▶ What needs to be done: Count how many lines in the following data hold the word "agent". Your answer is the number and nothing else.

▶ Material provided:
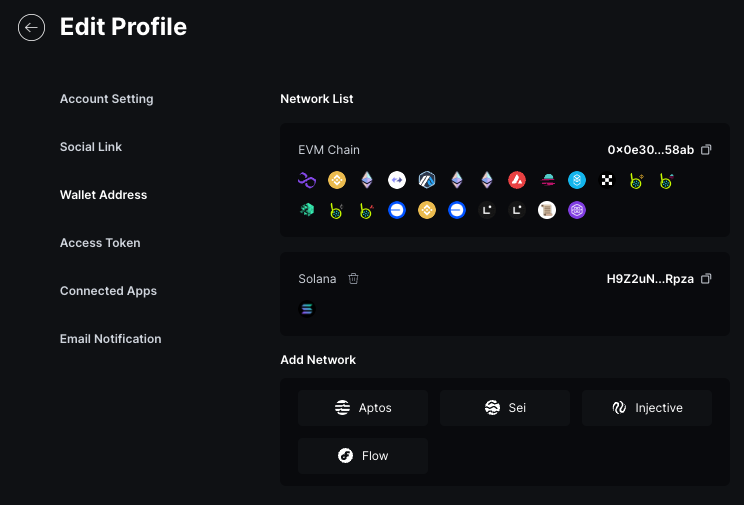Open the Account Setting section
The width and height of the screenshot is (744, 505).
107,99
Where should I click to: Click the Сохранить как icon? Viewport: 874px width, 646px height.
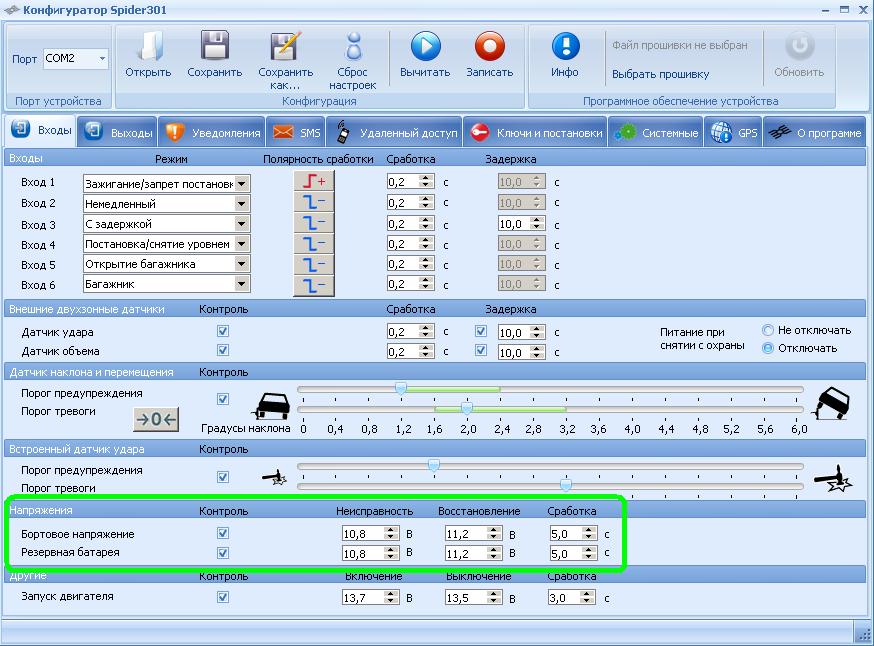285,47
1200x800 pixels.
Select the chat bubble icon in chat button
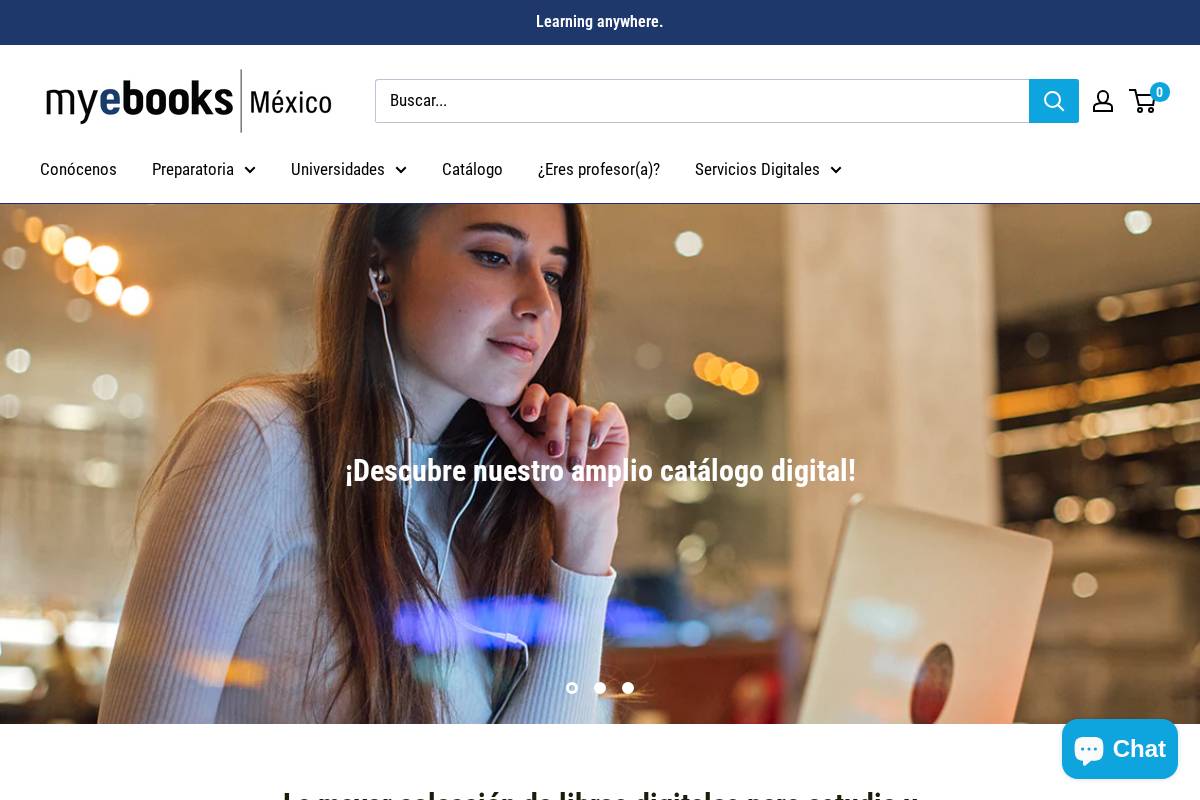tap(1089, 748)
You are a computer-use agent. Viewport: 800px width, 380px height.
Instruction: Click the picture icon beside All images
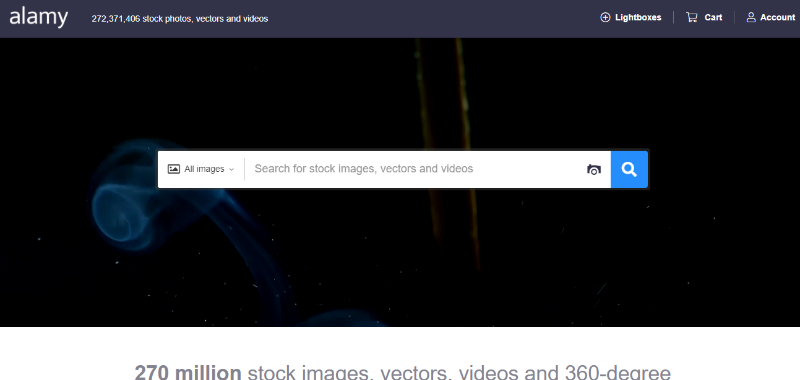(174, 169)
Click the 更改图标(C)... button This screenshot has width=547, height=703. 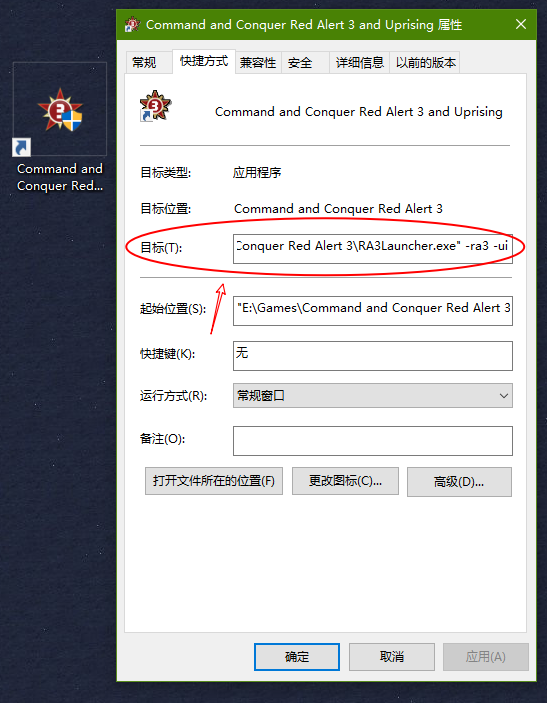click(x=345, y=481)

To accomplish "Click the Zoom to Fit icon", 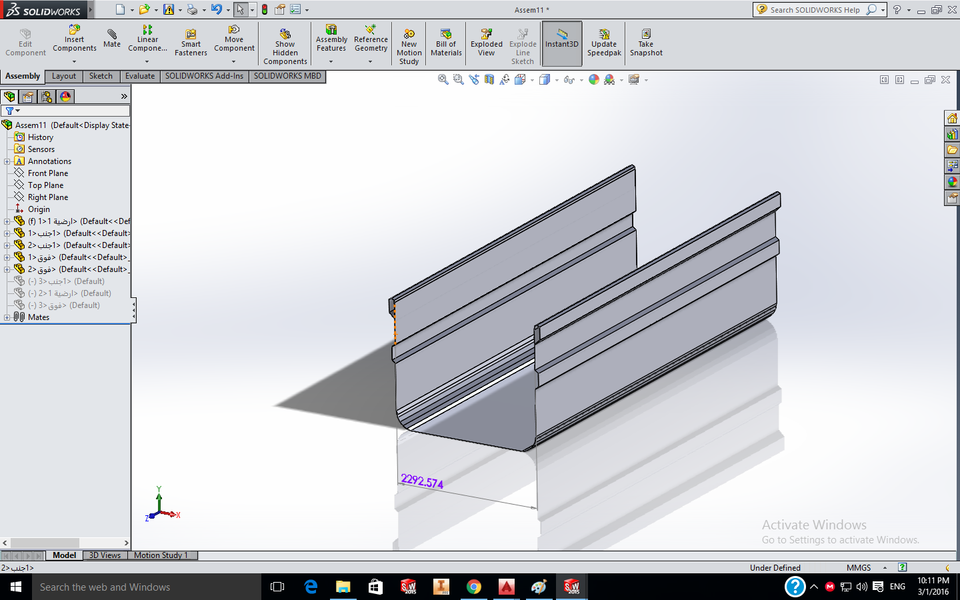I will click(x=443, y=79).
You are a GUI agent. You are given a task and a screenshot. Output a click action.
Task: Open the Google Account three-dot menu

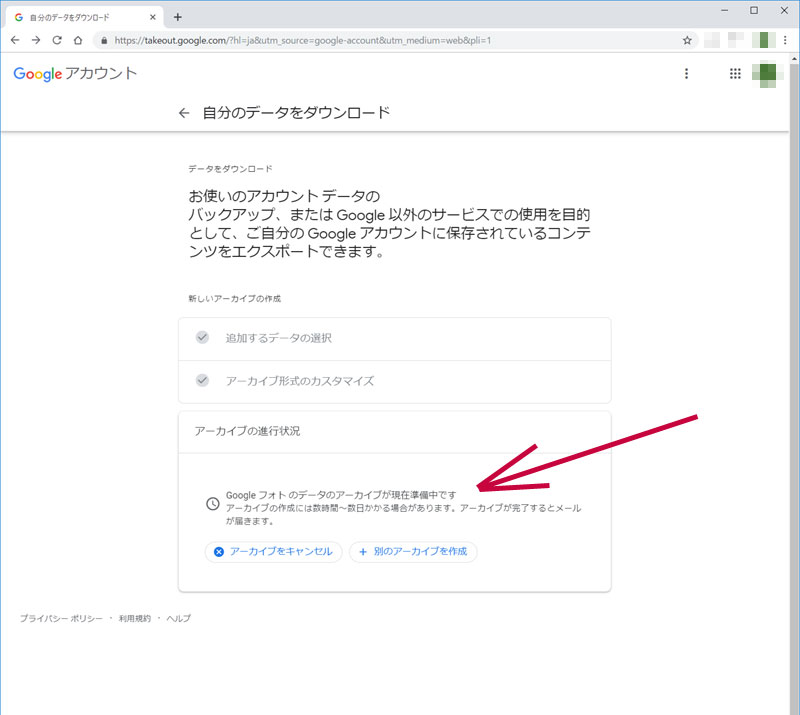[x=686, y=74]
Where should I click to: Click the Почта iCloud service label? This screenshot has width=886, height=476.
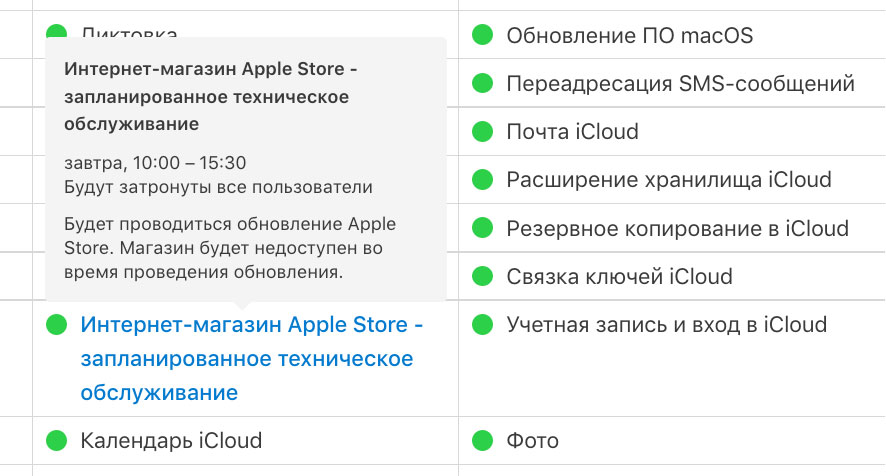tap(572, 132)
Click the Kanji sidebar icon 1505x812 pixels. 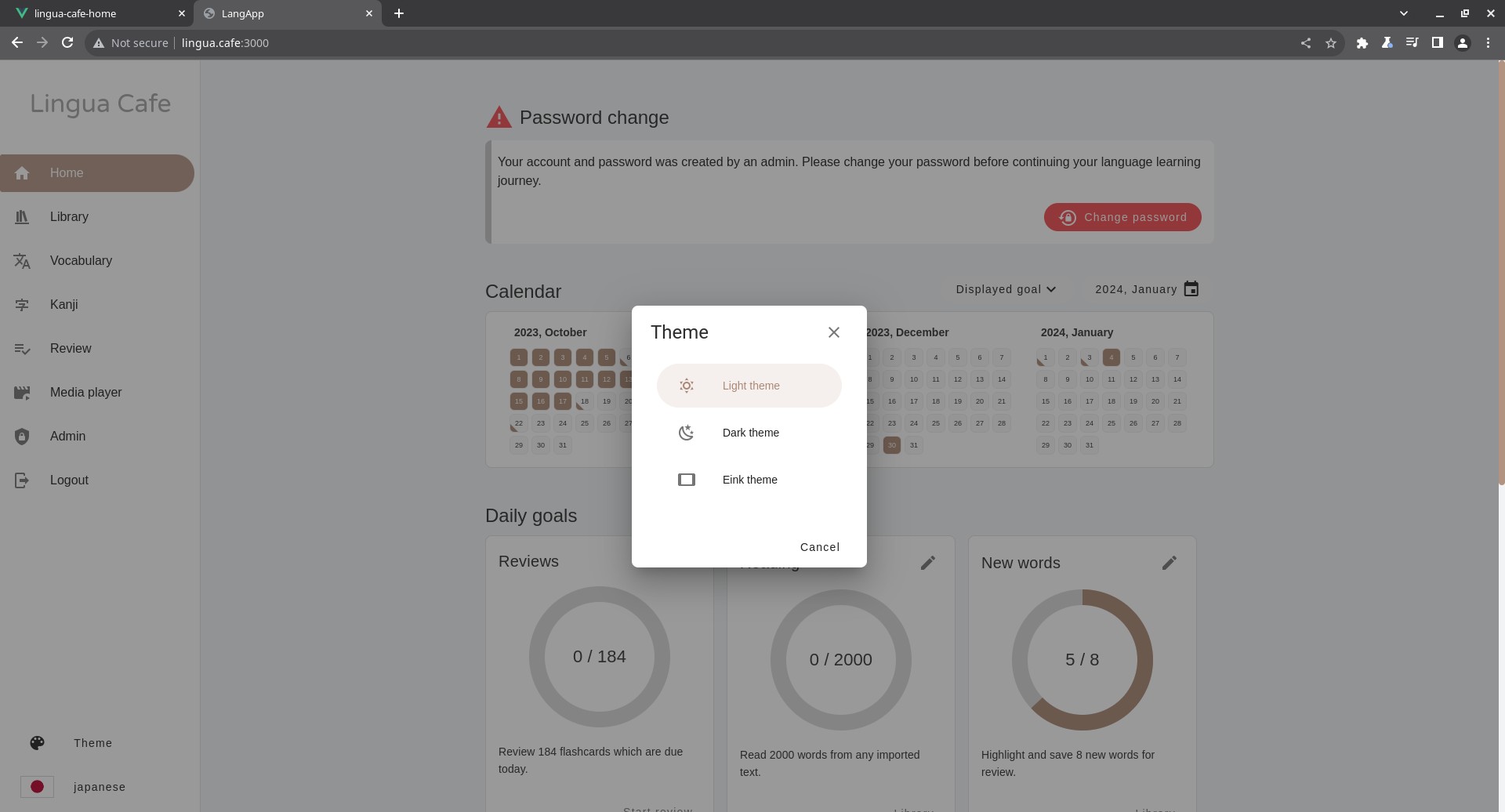(22, 305)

▶ Reply to the exercise: 2